Once you’re finished, remember to wash your hands: “Don’t leave acetone on your skin too long, because it will cause excessive dryness to the cuticles and surrounding skin,” says Lee.

Frequently asked questions about removing nail polish

Is it possible to learn how to remove gel polish naturally?

When deciding how to soak off gel nails, there's one expert-backed recommendation to start with that’s acetone-free and causes the least amount of damage. Lee recommends submerging your hands in warm water with dish soap and salt until the gel softens, which takes around 15 minutes. After the time is up, you should be able to gently peel off the polish using a tissue.

How do I get gel nail polish off clothes?

Getting gel nail polish off clothes isn’t easy, but it’s possible.
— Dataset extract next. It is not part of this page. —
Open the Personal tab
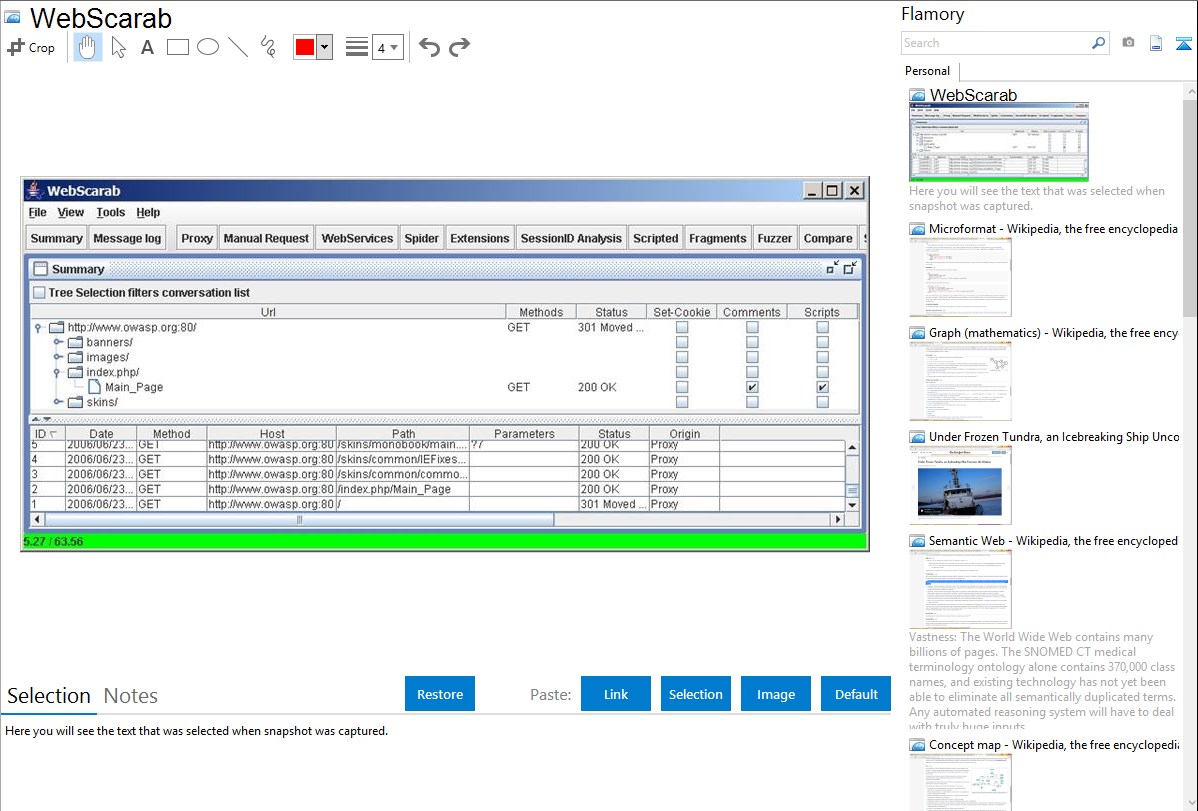This screenshot has height=811, width=1198. tap(927, 71)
Before beginning the removal process, lift away as much wet polish as possible before it dries into your clothing item. For minor stains, gently work in dish soap to remove the stain. For more stubborn stains, you may need to use acetone nail polish remover.

Does hot water get nail polish off your skin?

Yes, water can be the key in getting nail polish off your skin. But it doesn’t need to be hot! Submerge your nails in a bowl of warm water for about five minutes until the polish is easy to peel off and remove. If you don’t want to sit around and wait, you can also get nail polish off in the shower. Once you get out, the polish on your skin should become easy to remove thanks to the warm, steamy temp.

Does rubbing alcohol remove nail polish?

You can use this method if you're in a pinch by adding some rubbing alcohol to a cotton ball then using it to dissolve your polish. But just note that, like acetone, it can be incredibly drying. Because of that, try to utilize one of the gentler DIY options above instead.

The Wellness Intel You Need—Without the BS You Don't
Sign up today to have the latest (and greatest) well-being news and expert-approved tips delivered straight to your inbox.

Loading More Posts...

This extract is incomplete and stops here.